The Sage Pose B (Marichyasana B)
The Story Behind the Name:
Marichyasana B – The Sage Pose B (mar-ee-chee-AHS-anna) is a sitting forward bend asana in Ashtanga Primary Series with the meaning in Sanskrit: the pose of the sage Marichi.
Marichi is the son of Brahma and chief of the Maruts, the war-like storm gods.
Marīcyāsana B builds on Marīcyāsana A.
The bents of the legs and the knees are the same while the other legs folds in the lotus position.
Marichyasana B pose takes Marichyasana A a step further.
Technical details and how to start:
- Start by sitting in Dandasana (Staff Pose) with your legs straight.
- Inhaling place your right leg in half lotus, turning the sole of your foot upward and if your hip allows, moving your heel toward your navel and over or under the left thigh.
- With your right leg in half lotus or under your thigh, bend your left knee sliding your left foot back toward your hip flat on the floor, allow your right hip to lift off the floor, come forward wrapping your left arm around your left knee and catching the fingers or wrist of your right hand behind your back.
- Drishti is toward the nose.
- Stay here for 5 deep breaths, releasing the posture with an inhale, and do the same on the other side.
- Stimulates abdominal organs like liver and kidneys.
- Strengthens and stretch the spine, shoulders, back, hamstrings and hips.
- Improves digestion.
- Calms the brain.
- Tones the belly.
- Improves body posture and the figure.
- If you can’t get your foot into half lotus place the foot under the left thigh of the bent leg.
- If you cant connect the fingers behind your back use the rope or the towel.
- Avoid this pose if you have a knee or hip injury.
- Avoid this pose if you have a back injury, asthma or diarrhea.
- If you have any medical concerns, talk with your doctor before practicing yoga.

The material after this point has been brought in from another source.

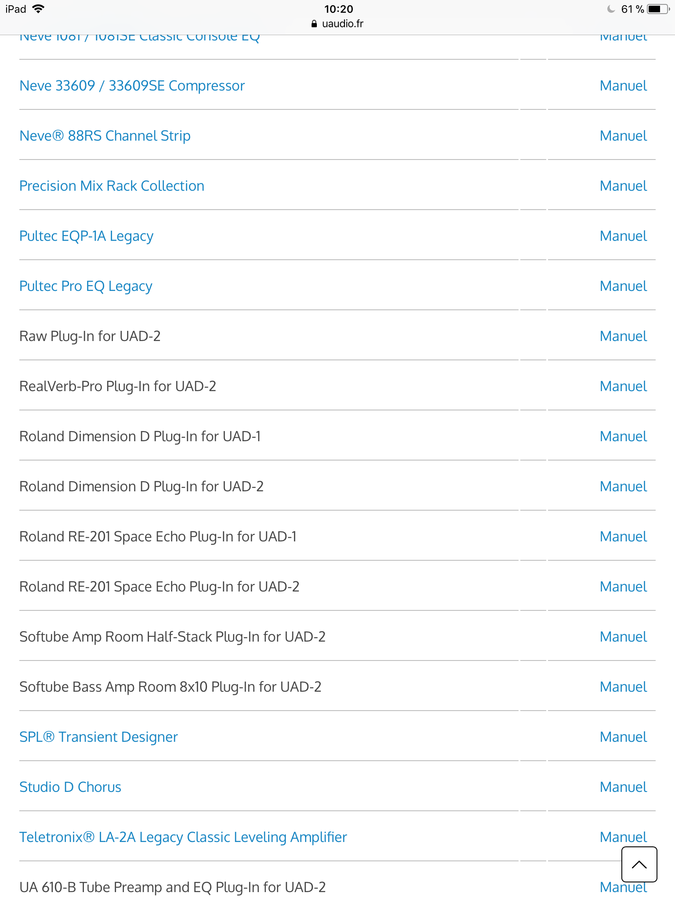This screenshot has width=675, height=900.
Task: Tap the padlock icon beside uaudio.fr
Action: 314,24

People who decide to start practising Yoga and who are suffering from any cardiac problem, asthma, back pain, high blood pressure, neck, shoulder or spine injury or any other health related issue, should consult a doctor before starting any yogic activities and eliminate the positions that are not suitable for their particular case. Also, some particular asanas such as inversion asanas are not recommended for female practitioners who are menstruating.